I didn't try it yet but it should do the trick.

If you like to read more about it http://www.mail-archive.com/vchkpw@inter7.com/msg19623.html

----------

## blueribbon

Thanks. I see, but I don't think keeping clear text password is very secure, nor ethical.

I disabled CRAM-MD5 from my server, not the best solution of all, but at least I don't get any more errors/delays.

----------

## Private_X

 *Quote:*   

> I see, but I don't think keeping clear text password is very secure, nor ethical. 

 

I don't think it is a good idea to keep them in clear text either but I didn't find a way to disable CRAM-MD5 in qmail.

 *Quote:*   

> I disabled CRAM-MD5 from my server, not the best solution of all, but at least I don't get any more errors/delays.

 

How did you disable CRAM-MD5 as auth methode?
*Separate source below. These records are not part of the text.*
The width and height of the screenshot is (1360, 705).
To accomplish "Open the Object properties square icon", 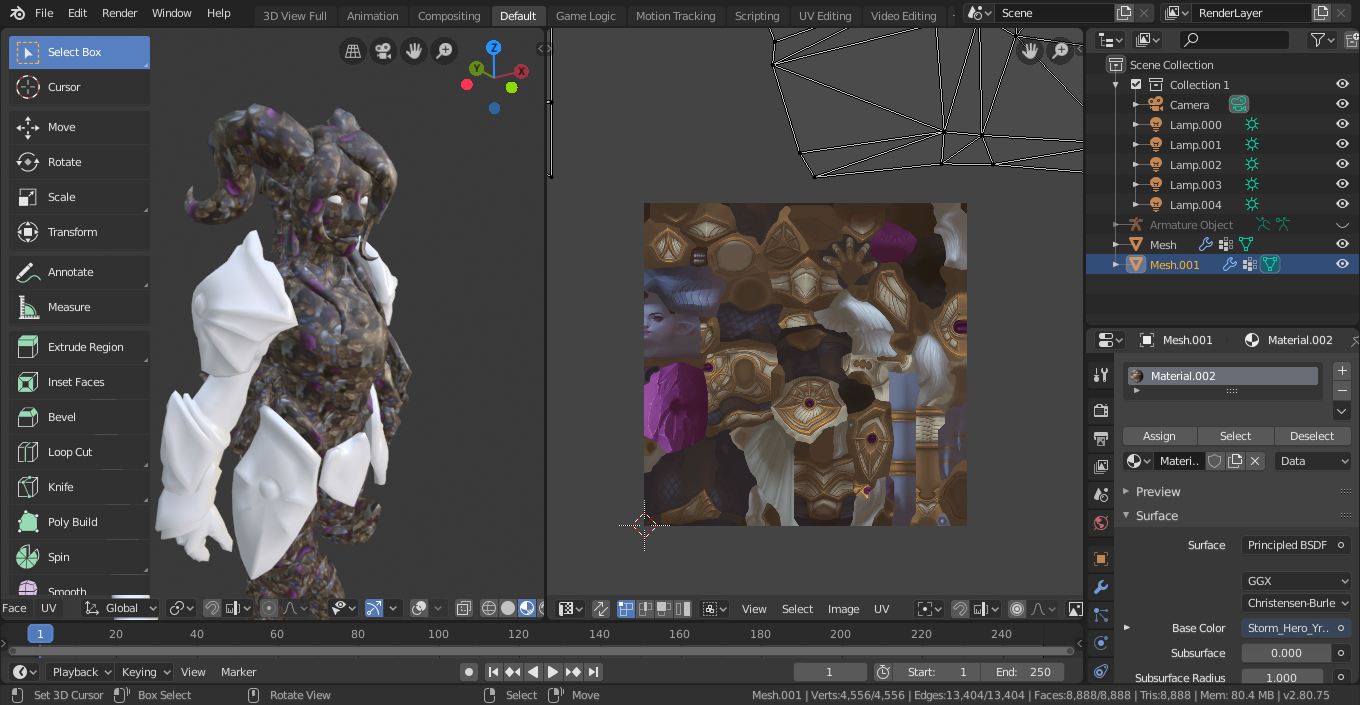I will [1100, 558].
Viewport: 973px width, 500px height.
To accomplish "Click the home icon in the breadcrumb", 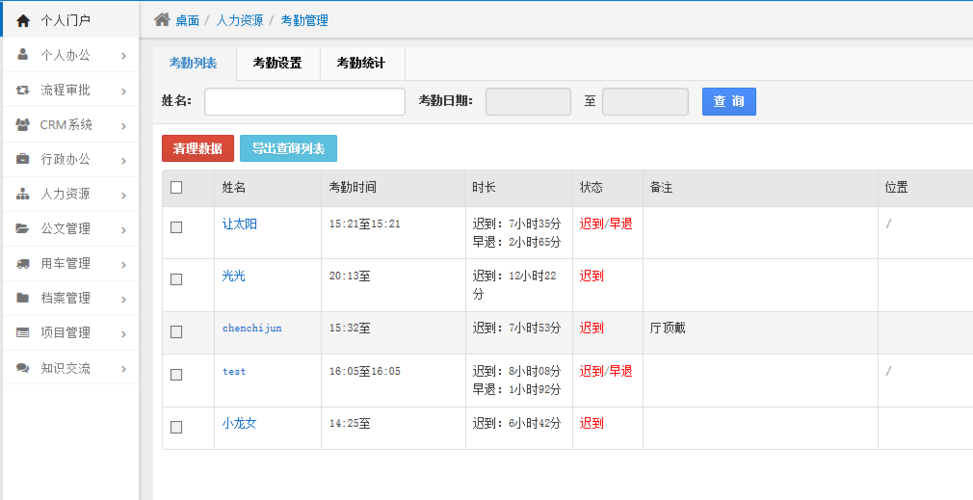I will point(161,20).
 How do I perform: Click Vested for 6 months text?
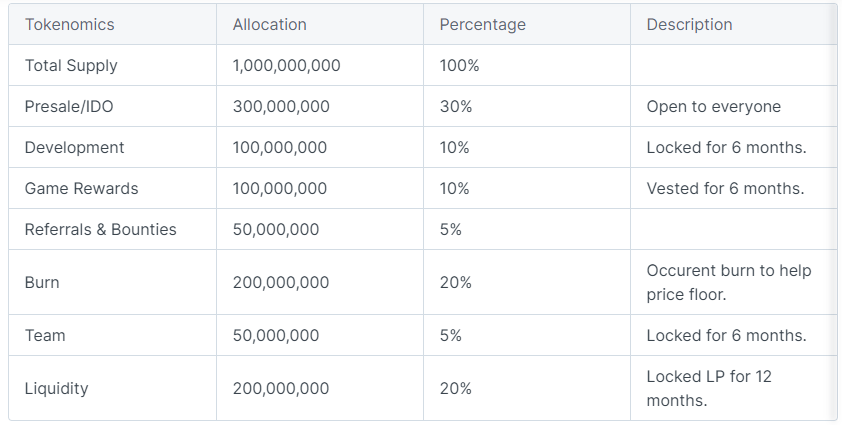(725, 188)
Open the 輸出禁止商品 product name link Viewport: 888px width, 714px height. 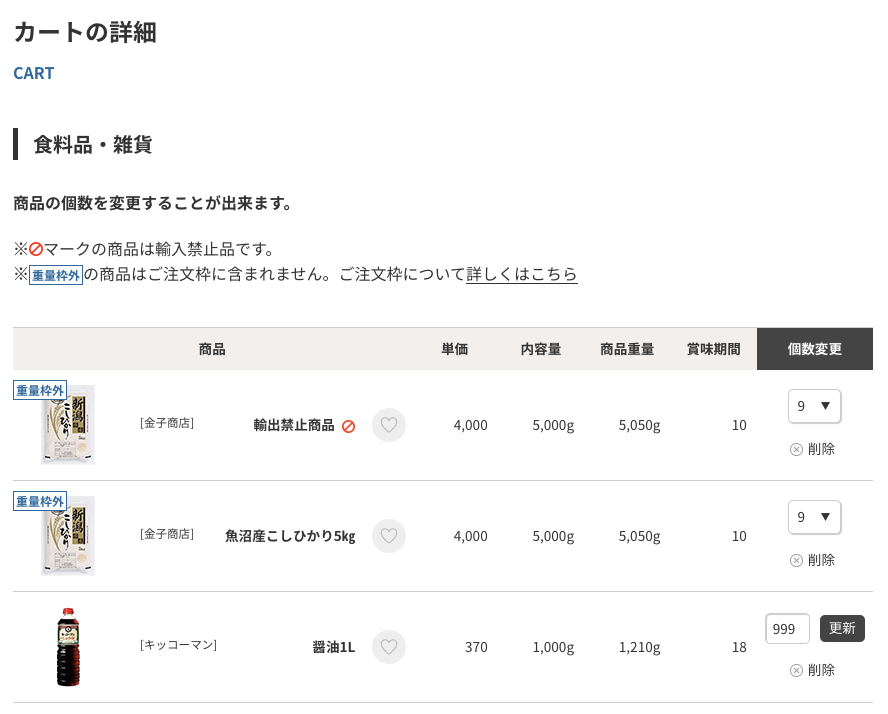tap(294, 425)
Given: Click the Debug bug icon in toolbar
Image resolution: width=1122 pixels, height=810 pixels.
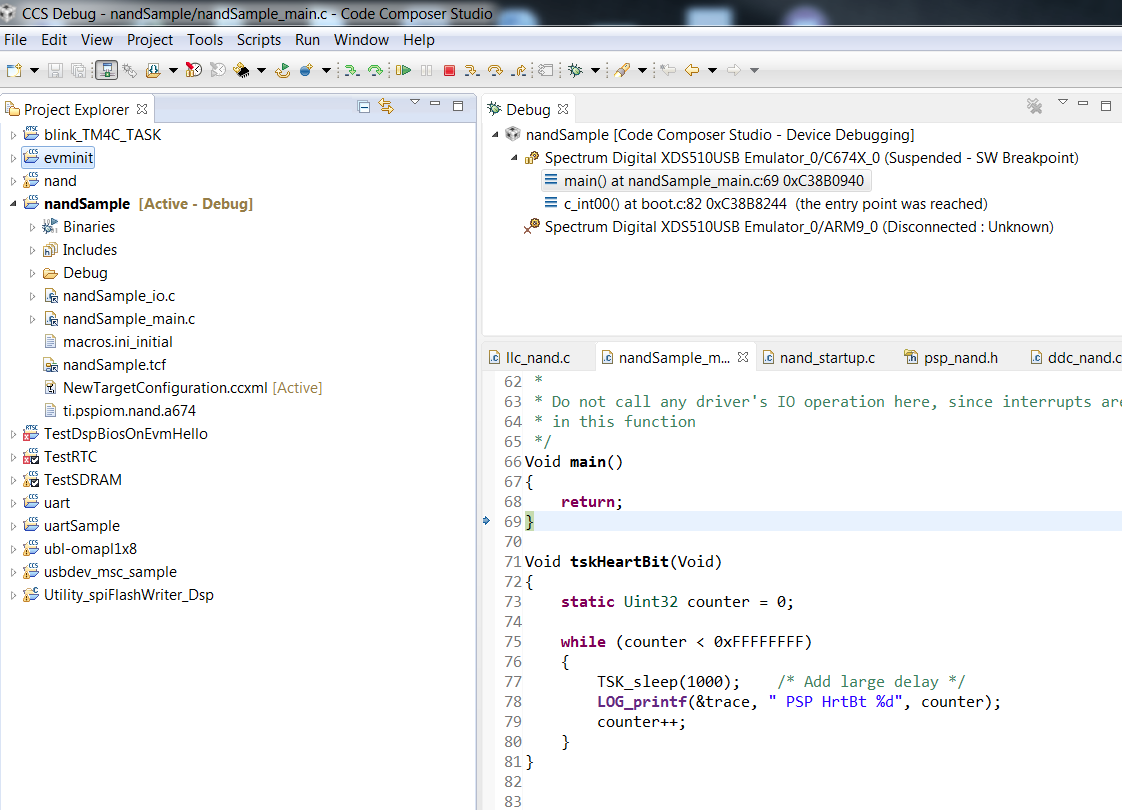Looking at the screenshot, I should 575,70.
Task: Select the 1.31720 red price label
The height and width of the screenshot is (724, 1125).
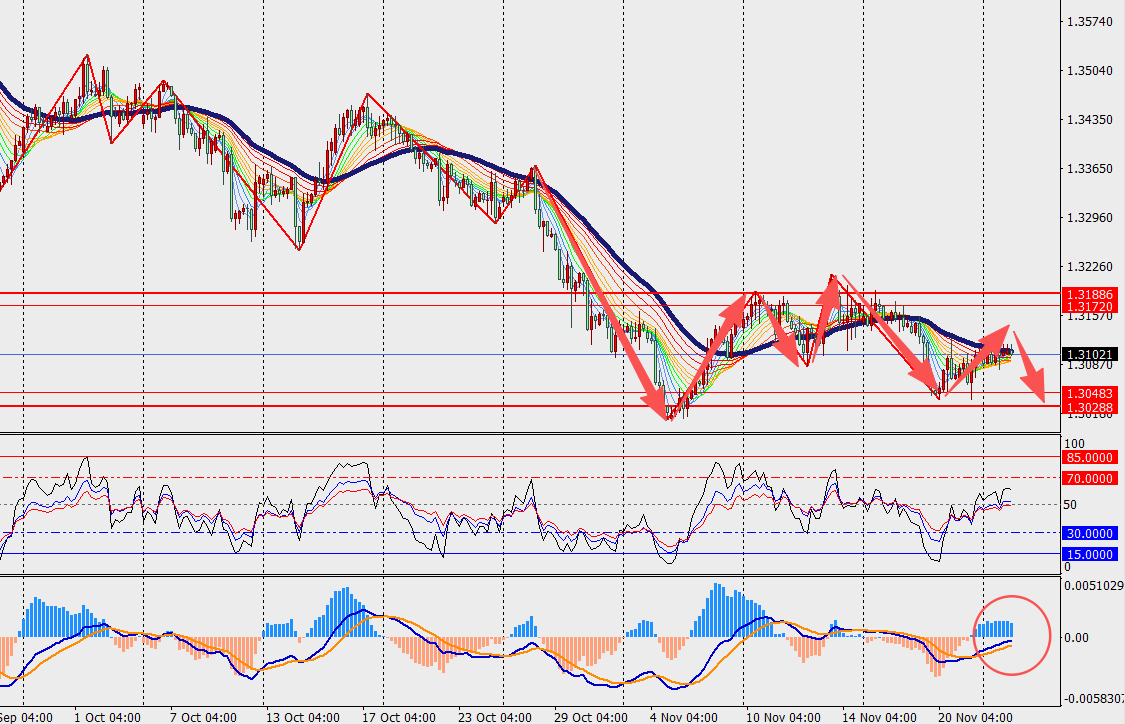Action: tap(1090, 305)
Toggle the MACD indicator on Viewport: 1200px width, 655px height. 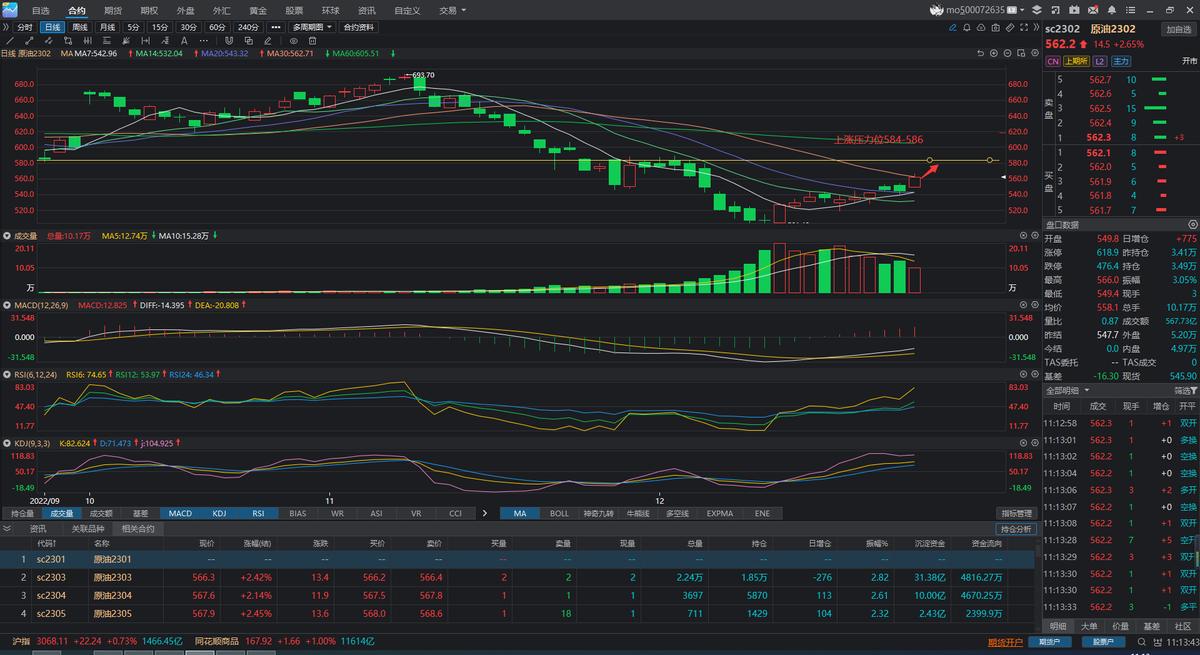click(x=180, y=514)
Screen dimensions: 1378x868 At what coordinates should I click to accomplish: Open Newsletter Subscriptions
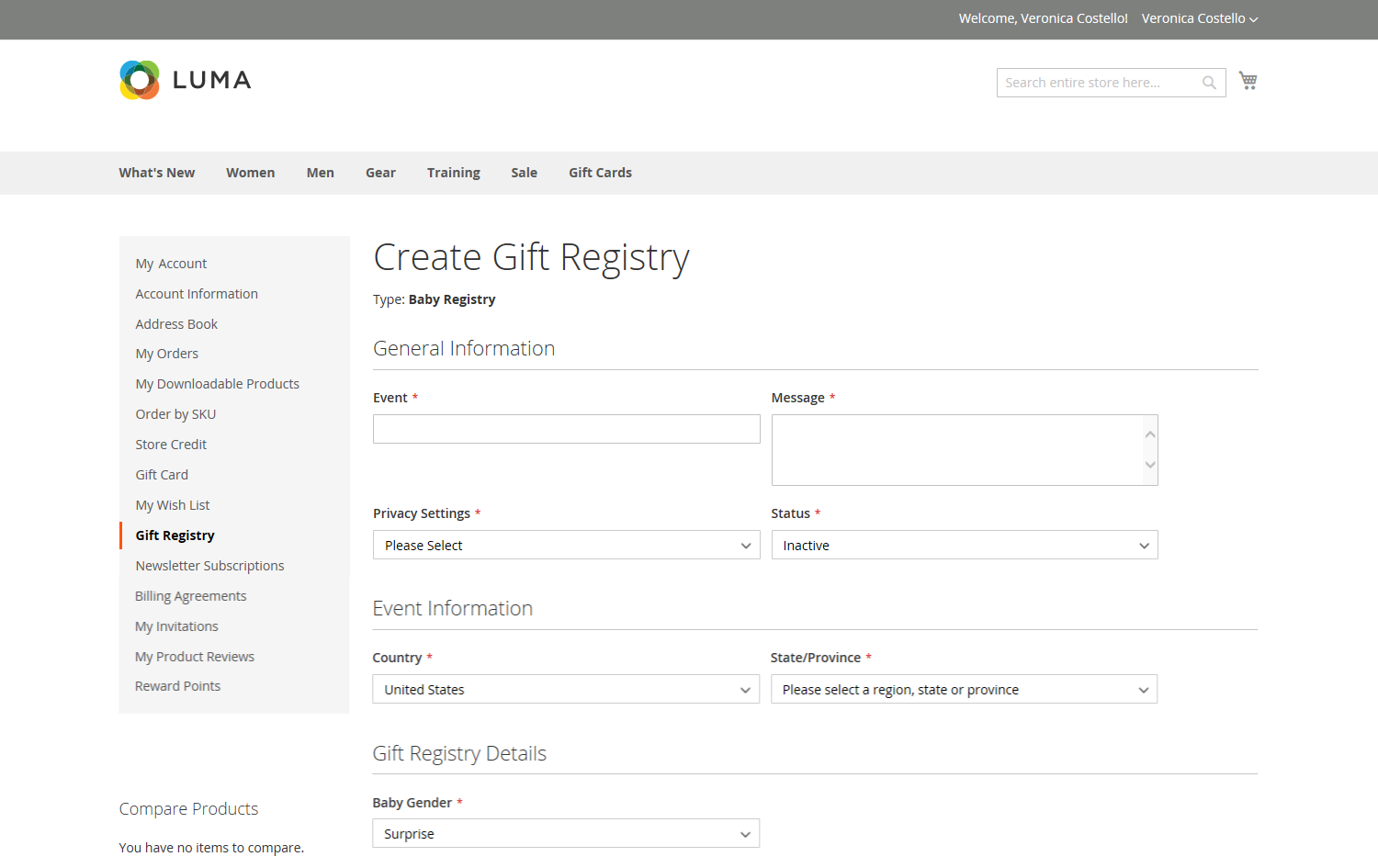(209, 565)
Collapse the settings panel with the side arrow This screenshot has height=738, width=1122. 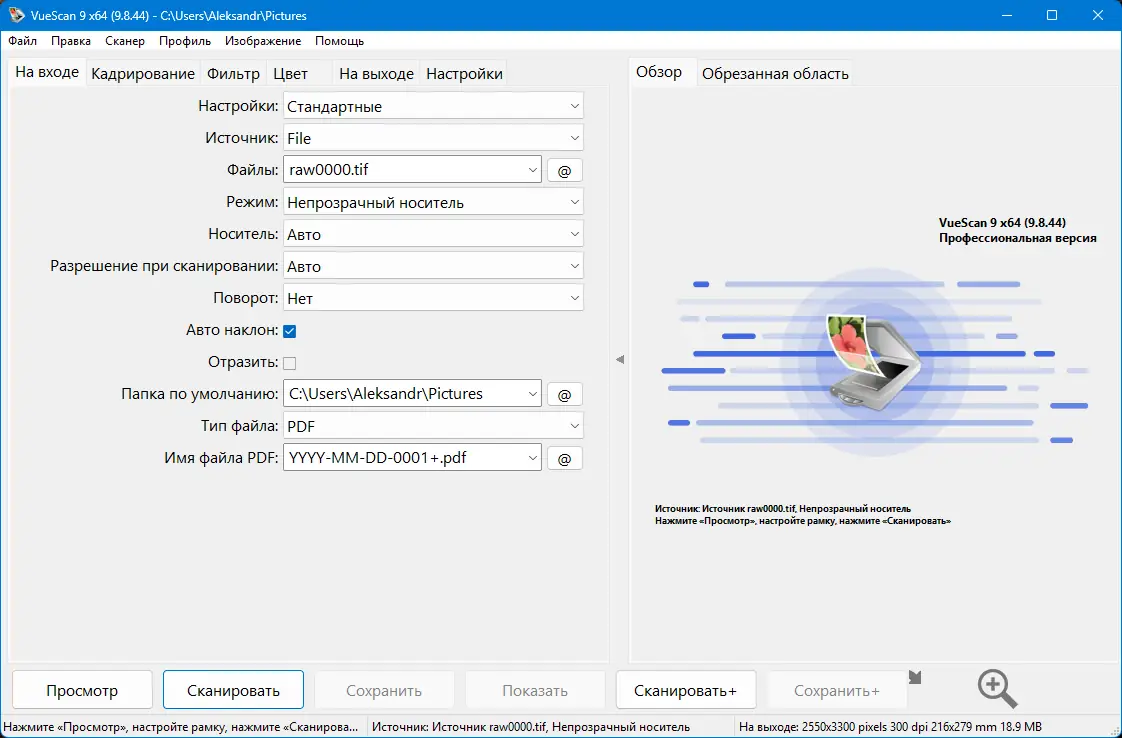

What mta are you using?

----------

## blueribbon

 *Private_X wrote:*   

>  *Quote:*   I see, but I don't think keeping clear text password is very secure, nor ethical.  
> 
> I don't think it is a good idea to keep them in clear text either but I didn't find a way to disable CRAM-MD5 in qmail.
> 
>  *Quote:*   I disabled CRAM-MD5 from my server, not the best solution of all, but at least I don't get any more errors/delays. 
> ...

 

I'm using qmail.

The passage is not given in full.